Le difficile engagement de la responsabilité du créancier envers la caution dirigeante

Mots-clefs : Cautionnement, Caution avertie, Responsabilité contractuelle, Dol par réticence, Preuve du manquement du créancier, Responsabilité délictuelle, Soutien abusif du débiteur

L’engagement de la responsabilité contractuelle du créancier pour dol suppose que la caution dirigeante rapporte la preuve que celui-ci a sciemment omis de lui communiquer des informations essentielles à l’appréciation de la situation de la société cautionnée ; l’engagement de la responsabilité délictuelle du créancier pour soutien abusif consenti au débiteur est rendu impossible par la qualité de caution avertie.

Voici un arrêt qui rassurera certainement les établissements de crédit, généralement confrontés à des cautions sollicitant la nullité de leur engagement.

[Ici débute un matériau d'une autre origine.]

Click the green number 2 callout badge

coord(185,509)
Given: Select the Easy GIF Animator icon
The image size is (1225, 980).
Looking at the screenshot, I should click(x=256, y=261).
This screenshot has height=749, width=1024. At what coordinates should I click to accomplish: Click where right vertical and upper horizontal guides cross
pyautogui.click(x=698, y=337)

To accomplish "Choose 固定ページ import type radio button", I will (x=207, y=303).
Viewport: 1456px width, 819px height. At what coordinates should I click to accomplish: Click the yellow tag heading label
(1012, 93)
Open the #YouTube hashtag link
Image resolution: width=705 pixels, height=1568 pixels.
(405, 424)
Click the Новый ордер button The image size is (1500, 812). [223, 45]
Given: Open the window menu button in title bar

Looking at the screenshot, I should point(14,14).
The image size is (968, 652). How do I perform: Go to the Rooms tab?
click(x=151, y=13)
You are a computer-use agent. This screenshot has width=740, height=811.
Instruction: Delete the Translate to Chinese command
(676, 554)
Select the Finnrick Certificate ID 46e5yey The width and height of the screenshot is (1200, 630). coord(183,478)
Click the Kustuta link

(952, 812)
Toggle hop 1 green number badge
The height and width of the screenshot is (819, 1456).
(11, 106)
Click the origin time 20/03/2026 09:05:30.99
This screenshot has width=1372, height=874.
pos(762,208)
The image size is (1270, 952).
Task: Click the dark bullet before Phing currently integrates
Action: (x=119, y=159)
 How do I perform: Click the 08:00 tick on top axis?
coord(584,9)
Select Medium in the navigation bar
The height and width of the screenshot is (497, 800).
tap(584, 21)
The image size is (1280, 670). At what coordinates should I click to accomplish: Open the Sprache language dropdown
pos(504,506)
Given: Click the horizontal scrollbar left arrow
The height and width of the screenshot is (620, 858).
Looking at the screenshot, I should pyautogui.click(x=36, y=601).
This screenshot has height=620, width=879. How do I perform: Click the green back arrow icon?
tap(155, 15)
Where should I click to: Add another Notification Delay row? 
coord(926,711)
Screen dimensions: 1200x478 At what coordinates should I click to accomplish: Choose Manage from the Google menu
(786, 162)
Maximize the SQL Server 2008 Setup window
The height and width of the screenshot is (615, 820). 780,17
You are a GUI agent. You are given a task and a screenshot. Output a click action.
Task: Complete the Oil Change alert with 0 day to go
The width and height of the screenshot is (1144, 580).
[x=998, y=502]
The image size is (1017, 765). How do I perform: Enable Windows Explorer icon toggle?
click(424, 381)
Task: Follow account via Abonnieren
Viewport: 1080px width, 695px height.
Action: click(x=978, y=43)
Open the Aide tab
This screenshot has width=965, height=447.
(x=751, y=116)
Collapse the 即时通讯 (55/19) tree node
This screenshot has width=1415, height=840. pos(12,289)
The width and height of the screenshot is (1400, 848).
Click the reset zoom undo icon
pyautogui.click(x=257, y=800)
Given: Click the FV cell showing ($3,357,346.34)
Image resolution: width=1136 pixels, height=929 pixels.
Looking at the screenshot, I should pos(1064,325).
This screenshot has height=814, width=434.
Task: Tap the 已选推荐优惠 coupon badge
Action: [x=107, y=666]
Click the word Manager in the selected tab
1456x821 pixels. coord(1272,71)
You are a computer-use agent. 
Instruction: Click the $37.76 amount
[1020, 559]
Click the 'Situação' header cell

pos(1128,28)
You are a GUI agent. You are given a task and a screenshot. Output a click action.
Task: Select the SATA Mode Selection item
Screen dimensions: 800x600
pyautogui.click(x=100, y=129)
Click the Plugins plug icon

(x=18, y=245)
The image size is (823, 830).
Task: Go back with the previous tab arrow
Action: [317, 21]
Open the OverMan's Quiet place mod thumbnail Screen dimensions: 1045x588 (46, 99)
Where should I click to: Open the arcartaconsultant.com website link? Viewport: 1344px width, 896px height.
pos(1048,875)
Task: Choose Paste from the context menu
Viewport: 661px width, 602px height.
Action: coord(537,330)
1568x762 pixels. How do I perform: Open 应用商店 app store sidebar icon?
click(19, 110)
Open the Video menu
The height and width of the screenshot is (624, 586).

En l'espèce, une caution, dirigeant d’une société dont il avait garanti l’emprunt, recherchait la responsabilité de la banque créancière, une fois celle-ci condamnée à payer au liquidateur une certaine somme au titre de la réparation du préjudice né de l’octroi du crédit litigieux.

La cour d'appel avait refusé de retenir la responsabilité contractuelle de la banque : en sa qualité de dirigeant, la caution ne pouvait prétendre avoir légitimement ignoré la situation de la société cautionnée (débiteur principal), en sorte que la banque n’avait pas manqué à son obligation d’information et la responsabilité contractuelle de celle-ci pour dol par réticence devait être rejetée ; en revanche, les juges du fond avaient, sur le fondement de l’article 1382 du Code civil, accepté d’indemniser le préjudice personnel de la caution causé par le crédit abusivement consenti au débiteur principal.

Au soutien de son pourvoi en cassation, la caution fit au contraire valoir le manquement de la banque à son obligation de contracter de bonne foi dès lors que, sachant la situation de son débiteur irrémédiablement compromise ou du moins lourdement obérée, celle-ci avait omis de porter cette information à sa connaissance, omission constitutive d’un dol par réticence, peu important sa qualité de dirigeant.

Le pourvoi est rejeté : puisqu’il n’avait pu être établi que la banque avait sur la société des informations que la caution ignorait, celle-ci, parfaitement informée de la situation de la société cautionnée, ne pouvait reprocher à la banque un manquement à son obligation d’information et donc une réticence dolosive.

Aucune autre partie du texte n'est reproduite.